*Given instruction*: In the account of adopting Scrum below, who gave the whole department a presentation?

*Text*:
***

When I found my new employer and started as a Senior Developer in April 2006 I was told that we were starting using Scrum in my aviation-focussed web solutions development team. Our implementation of Scrum consisted of:
- occasional morning meetings to say what we'd done previously and
were doing today - these were help around a table in a meeting room
rather than standing up in a circle.
From the morning meetings we did discover that everyone working individually, but someone might know about a particular application so you would know they were there for advice. - keeping a sprint backlog on a spreadsheet indicating how much effort was left for our tasks.
There was some confusion over how to update the backlog spreadsheet, such as how to record remaining effort for a newly-discovered task that was discovered and completed on the same day - which column to should one update with remaining effort, should it be the column for today or tomorrow? - tasks were allocated by the Team Leader.
- having a sprint planning meeting where the proxy product owner would explain what was wanted.
- after the sprint planning meeting was over, individual developers
would return to their desks to estimate the effort required to complete
certain requirements.
Occasionally the Team Leader would ask you to review someone else's estimates - but there was no common understanding of what work was required for development, such as testing, documentation, release preparation, etc.
I later became the Team Leader for the team and introduced some new things:
- Pre-planning meeting between myself (team lead) and product manager (as proxy product owner)
- requirements and tasks on PostIt notes stuck to a whiteboard
- list of up-coming issues on whiteboard
The whole department then had a presentation from Jens Ostergaard, a Scrum Trainer. I don't really remember much of the detail, but the key point was to pitch Scrum at various levels within the organisation in order to achieve buy-in from parties at all levels involved in the transformation.

***

*Provided data*:
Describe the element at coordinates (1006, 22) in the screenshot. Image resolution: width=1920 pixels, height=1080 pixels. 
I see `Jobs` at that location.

***

*Output below*: Jens Ostergaard, a Scrum Trainer.